§ **WORK TASK**: Scan the material and copy every line in which "centre" appears.

§ **SOURCE MATERIAL**:
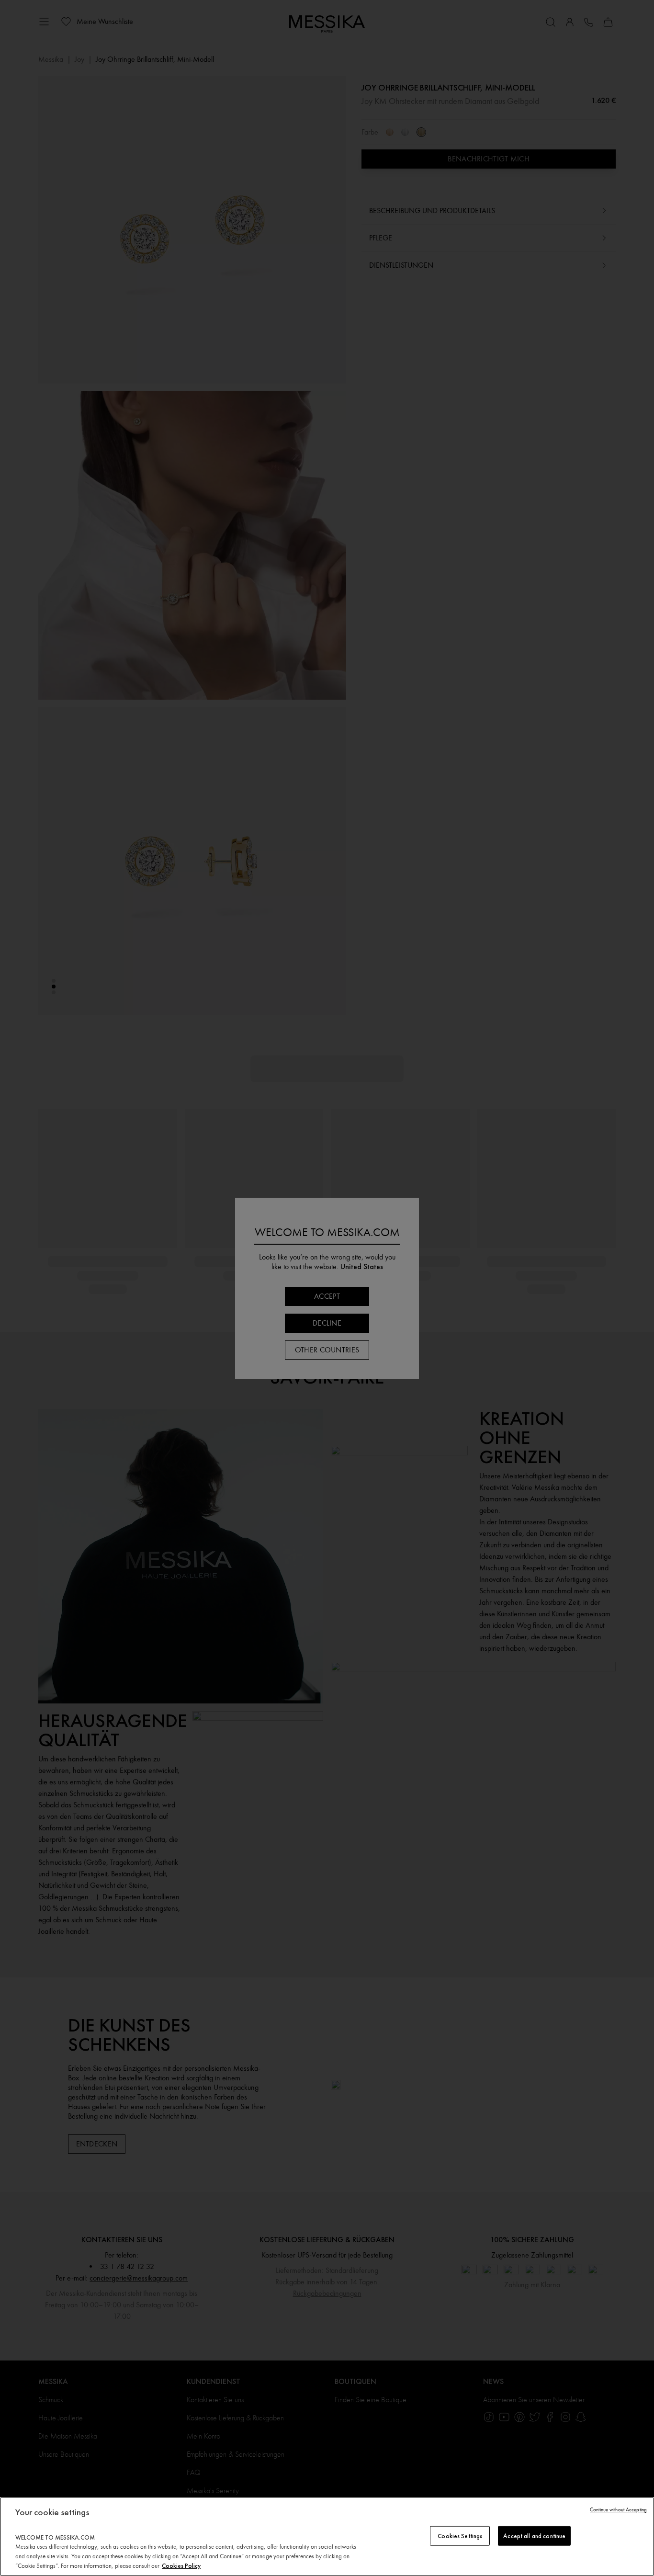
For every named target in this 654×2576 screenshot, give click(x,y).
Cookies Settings (460, 2535)
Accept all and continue (534, 2535)
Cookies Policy (181, 2566)
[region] (327, 2536)
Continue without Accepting (618, 2510)
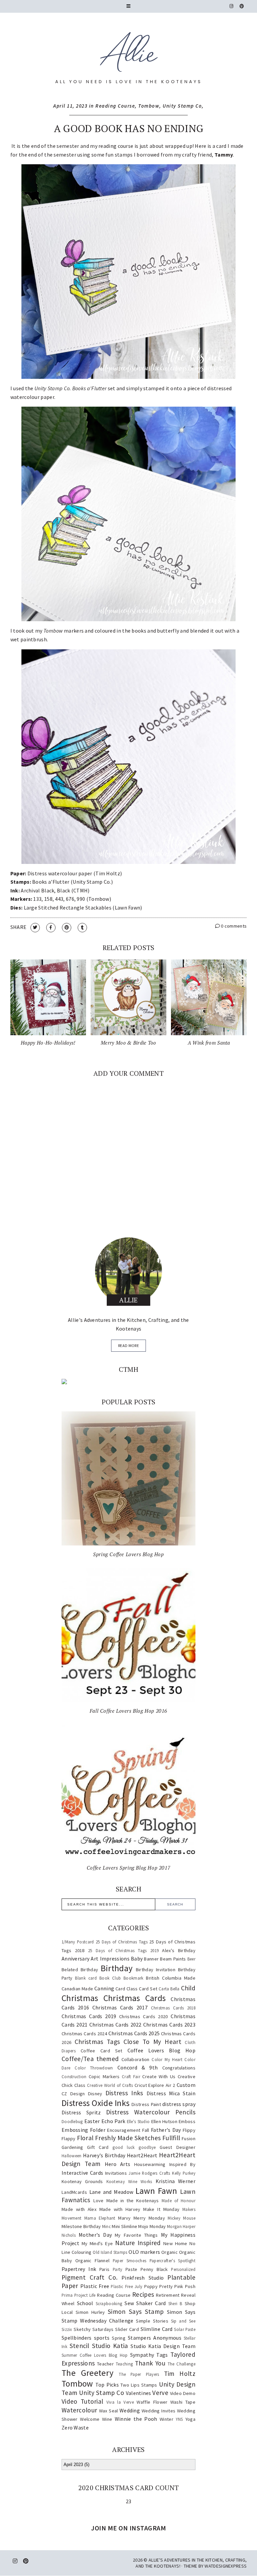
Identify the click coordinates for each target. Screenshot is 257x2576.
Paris (104, 2269)
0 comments (233, 926)
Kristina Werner (175, 2181)
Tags (162, 2354)
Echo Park (113, 2121)
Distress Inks (124, 2093)
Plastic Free (94, 2286)
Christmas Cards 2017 (120, 2007)
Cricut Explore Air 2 (155, 2085)
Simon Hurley (90, 2312)
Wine (107, 2419)
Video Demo (182, 2393)
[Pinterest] (242, 6)
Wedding (129, 2410)
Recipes (143, 2294)
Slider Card (127, 2329)
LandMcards (74, 2192)
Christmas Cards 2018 (173, 2007)
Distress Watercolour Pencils (150, 2112)
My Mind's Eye (97, 2243)
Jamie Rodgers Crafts (149, 2173)
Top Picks (107, 2384)
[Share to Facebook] (51, 927)
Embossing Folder (83, 2129)
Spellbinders (77, 2337)
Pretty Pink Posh (177, 2286)
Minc (106, 2226)
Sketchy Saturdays (93, 2329)
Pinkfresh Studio (142, 2277)
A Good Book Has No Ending (128, 128)
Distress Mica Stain (171, 2093)
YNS (179, 2419)
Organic (169, 2252)
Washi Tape (182, 2402)
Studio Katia (110, 2346)
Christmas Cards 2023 (169, 2024)
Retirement (168, 2295)
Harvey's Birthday (104, 2155)
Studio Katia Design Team (163, 2346)
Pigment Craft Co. (89, 2277)
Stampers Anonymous (154, 2337)
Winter (166, 2419)
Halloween (72, 2155)
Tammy (224, 154)
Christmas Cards (134, 1998)
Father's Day (166, 2129)
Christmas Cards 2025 (134, 2033)
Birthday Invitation (155, 1970)
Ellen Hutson (164, 2121)
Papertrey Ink (79, 2269)
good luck (123, 2147)
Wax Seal (108, 2411)
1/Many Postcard (78, 1941)
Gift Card (97, 2147)
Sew (129, 2303)
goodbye (147, 2147)
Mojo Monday (152, 2226)
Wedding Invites (159, 2411)
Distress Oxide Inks (96, 2103)
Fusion (188, 2138)
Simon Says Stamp (136, 2311)
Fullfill (171, 2138)
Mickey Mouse (181, 2218)
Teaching (124, 2363)
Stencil (79, 2346)
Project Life (85, 2295)
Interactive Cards (82, 2172)
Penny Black (154, 2269)
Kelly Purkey (183, 2173)
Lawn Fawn (156, 2190)
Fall (145, 2130)
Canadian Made (77, 1989)
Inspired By (182, 2164)
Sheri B (175, 2303)
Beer (191, 1959)
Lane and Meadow (111, 2191)
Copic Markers (104, 2076)
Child (188, 1988)
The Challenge (181, 2363)
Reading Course (115, 106)
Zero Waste (75, 2427)
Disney (95, 2094)
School (85, 2303)
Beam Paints (173, 1959)
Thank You (150, 2363)
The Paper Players (139, 2374)
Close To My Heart (152, 2042)
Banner (151, 1959)
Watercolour (79, 2410)
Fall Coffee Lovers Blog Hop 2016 (128, 1710)
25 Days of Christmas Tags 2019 (123, 1950)
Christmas (80, 1998)
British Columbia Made (170, 1978)
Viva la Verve (120, 2402)
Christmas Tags (97, 2042)
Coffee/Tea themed (90, 2059)
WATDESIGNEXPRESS (225, 2566)
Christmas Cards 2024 (84, 2034)
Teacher (105, 2364)
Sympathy (142, 2354)
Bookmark (133, 1978)
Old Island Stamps (110, 2252)
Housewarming (150, 2164)
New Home (175, 2243)
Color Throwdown (94, 2067)
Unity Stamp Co (182, 106)
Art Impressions (110, 1958)
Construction (74, 2076)
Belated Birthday (80, 1970)
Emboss (187, 2121)
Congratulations (179, 2068)
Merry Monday (149, 2218)
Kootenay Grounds (82, 2181)
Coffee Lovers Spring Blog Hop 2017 (128, 1867)
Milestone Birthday (81, 2226)
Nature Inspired (138, 2243)
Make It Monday (161, 2209)
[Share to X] (35, 927)
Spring (118, 2338)
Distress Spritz (81, 2112)
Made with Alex (79, 2209)
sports (102, 2337)
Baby (137, 1958)
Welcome (89, 2419)
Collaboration (135, 2059)
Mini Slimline (124, 2226)
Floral (85, 2138)
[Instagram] (232, 6)
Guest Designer (177, 2147)
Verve (160, 2393)
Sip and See (183, 2321)
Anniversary (75, 1958)
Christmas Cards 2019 (89, 2016)
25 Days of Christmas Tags (122, 1941)
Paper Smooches (129, 2260)
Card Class (126, 1989)
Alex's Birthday (178, 1950)
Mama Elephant (99, 2218)
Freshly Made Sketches (128, 2138)
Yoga (190, 2419)
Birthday (117, 1968)
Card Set (148, 1989)
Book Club (110, 1978)
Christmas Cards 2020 (143, 2016)
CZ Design (73, 2094)
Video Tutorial (82, 2401)
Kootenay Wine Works (129, 2181)
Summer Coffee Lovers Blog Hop (95, 2355)
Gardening (72, 2147)
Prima (67, 2295)
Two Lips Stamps (138, 2385)
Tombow (148, 106)
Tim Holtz (179, 2373)
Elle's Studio (138, 2121)
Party (117, 2269)
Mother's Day (95, 2234)
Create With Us (158, 2076)
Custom (186, 2085)
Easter (92, 2121)
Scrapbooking (109, 2303)
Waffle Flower (152, 2402)
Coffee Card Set (101, 2051)
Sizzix (67, 2329)
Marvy (124, 2218)
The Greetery (87, 2372)
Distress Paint (146, 2104)
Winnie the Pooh (136, 2418)
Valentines (138, 2393)
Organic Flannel (92, 2261)
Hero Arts (118, 2164)
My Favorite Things (136, 2235)
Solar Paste (184, 2329)
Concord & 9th (137, 2067)
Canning (104, 1988)
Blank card (86, 1978)
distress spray (178, 2104)
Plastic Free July (126, 2286)
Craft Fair (131, 2076)
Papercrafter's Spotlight (172, 2260)
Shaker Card (151, 2303)
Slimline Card (157, 2329)
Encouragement (123, 2130)
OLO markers (144, 2251)
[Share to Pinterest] (66, 927)
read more (128, 1345)
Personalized (183, 2269)
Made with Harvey (120, 2209)
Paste (131, 2269)
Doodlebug (72, 2121)
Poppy (151, 2286)
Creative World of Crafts (110, 2085)
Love (98, 2201)
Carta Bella (169, 1988)
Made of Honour (178, 2200)
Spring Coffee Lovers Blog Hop (128, 1554)
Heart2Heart (142, 2155)
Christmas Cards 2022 (115, 2024)
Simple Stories (152, 2321)
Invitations (116, 2173)
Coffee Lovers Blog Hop (161, 2050)
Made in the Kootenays (132, 2201)
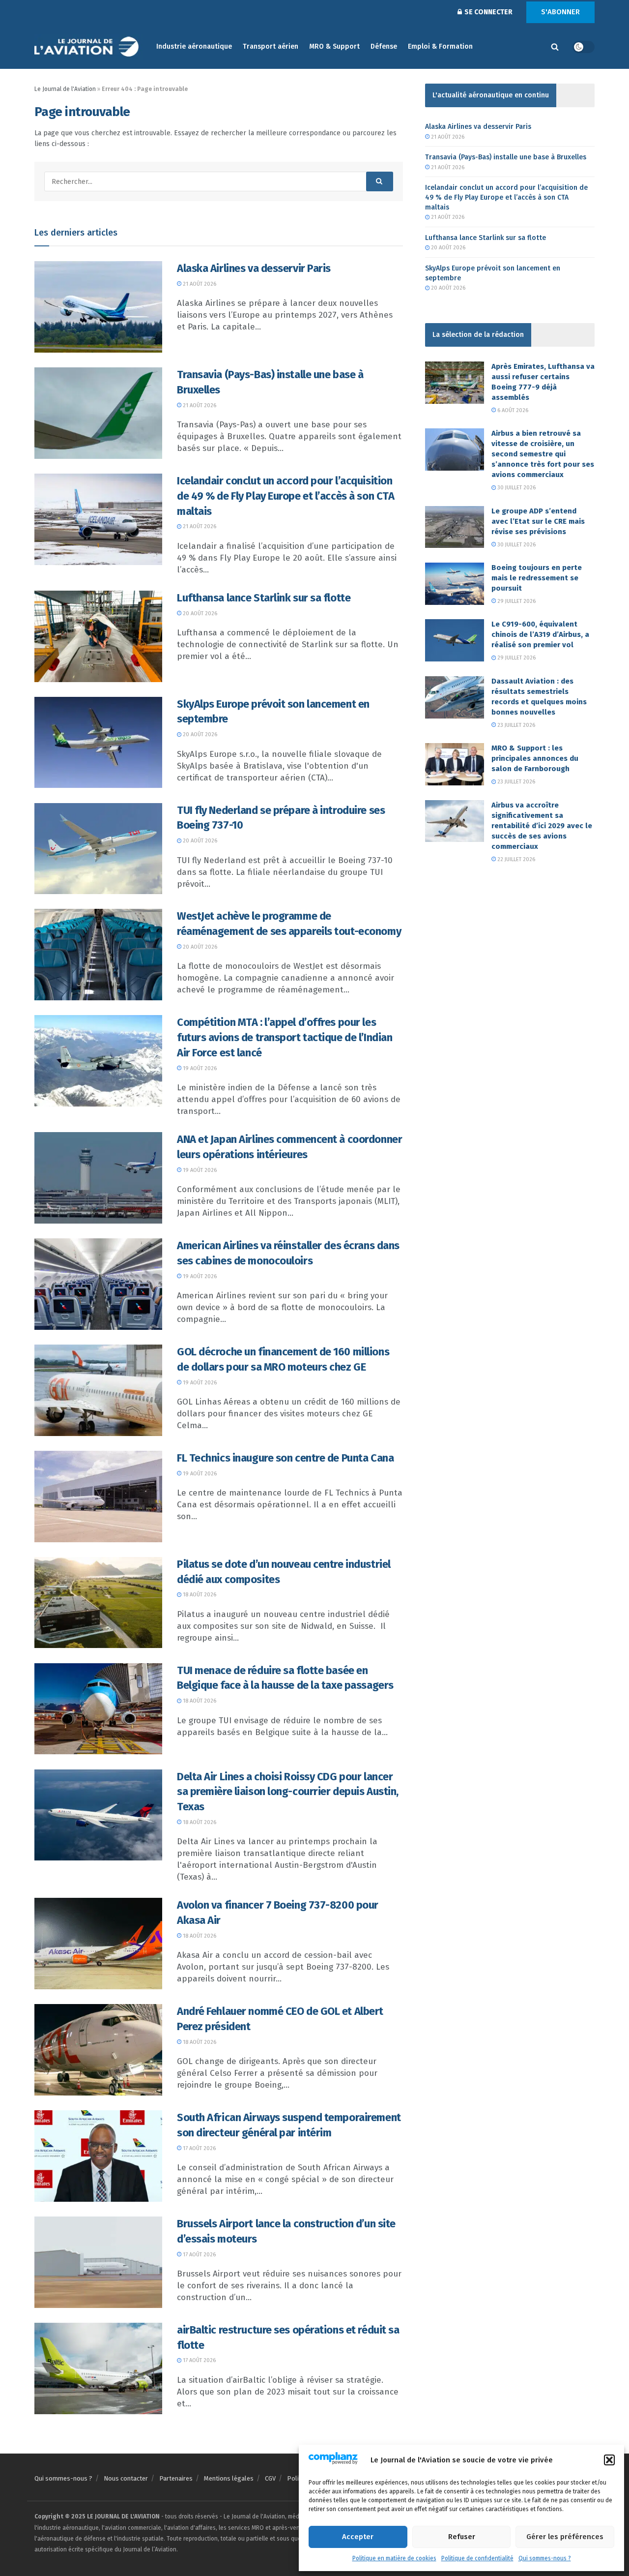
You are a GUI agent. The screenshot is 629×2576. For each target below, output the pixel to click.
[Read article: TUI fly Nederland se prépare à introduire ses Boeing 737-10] (98, 849)
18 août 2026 (198, 1594)
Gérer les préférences (564, 2536)
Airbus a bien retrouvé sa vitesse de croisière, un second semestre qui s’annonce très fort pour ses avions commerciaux (542, 454)
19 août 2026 (199, 1068)
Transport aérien (270, 46)
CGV (270, 2478)
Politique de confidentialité (477, 2558)
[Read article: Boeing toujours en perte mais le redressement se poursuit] (454, 584)
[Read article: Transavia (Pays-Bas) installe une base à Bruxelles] (98, 413)
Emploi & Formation (440, 46)
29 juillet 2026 (516, 601)
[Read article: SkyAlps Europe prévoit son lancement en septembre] (98, 742)
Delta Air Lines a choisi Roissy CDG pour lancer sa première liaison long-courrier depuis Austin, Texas (288, 1792)
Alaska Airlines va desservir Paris (254, 268)
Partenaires (176, 2478)
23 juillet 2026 (515, 725)
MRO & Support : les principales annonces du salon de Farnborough (534, 758)
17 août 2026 (198, 2148)
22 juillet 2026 (515, 859)
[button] (609, 2460)
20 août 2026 (199, 613)
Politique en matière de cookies (394, 2558)
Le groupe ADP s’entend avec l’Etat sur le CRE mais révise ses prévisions (538, 521)
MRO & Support (334, 46)
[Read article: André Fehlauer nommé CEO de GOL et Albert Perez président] (98, 2050)
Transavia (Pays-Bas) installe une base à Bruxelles (505, 157)
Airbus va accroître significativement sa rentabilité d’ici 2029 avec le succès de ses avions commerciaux (541, 826)
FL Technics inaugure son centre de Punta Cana (285, 1458)
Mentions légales (229, 2478)
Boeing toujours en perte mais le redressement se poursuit (536, 578)
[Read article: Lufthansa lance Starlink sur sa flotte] (98, 636)
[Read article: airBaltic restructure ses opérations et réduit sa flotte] (98, 2368)
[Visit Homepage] (88, 47)
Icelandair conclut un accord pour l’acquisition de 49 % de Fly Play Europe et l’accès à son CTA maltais (285, 496)
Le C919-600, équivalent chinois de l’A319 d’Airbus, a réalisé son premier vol (540, 634)
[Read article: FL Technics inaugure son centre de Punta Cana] (98, 1496)
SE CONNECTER (488, 12)
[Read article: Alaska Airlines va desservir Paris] (98, 307)
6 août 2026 (512, 410)
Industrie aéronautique (194, 46)
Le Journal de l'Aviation (65, 89)
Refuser (461, 2536)
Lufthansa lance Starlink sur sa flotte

§ **EXERCISE SOLUTION**:
FL Technics inaugure son centre de Punta Cana (285, 1458)
[Read article: FL Technics inaugure son centre de Punta Cana] (98, 1496)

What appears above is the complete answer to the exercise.